Type out the data below in its entirety, exactly as given.

=== Data for this exercise ===

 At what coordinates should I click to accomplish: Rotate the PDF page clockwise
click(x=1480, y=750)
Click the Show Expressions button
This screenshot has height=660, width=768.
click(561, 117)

===

(Response to the task):
 At what coordinates should I click to accomplish: Rotate the PDF page clockwise
click(x=1480, y=750)
Click the Show Expressions button
This screenshot has height=660, width=768.
click(561, 117)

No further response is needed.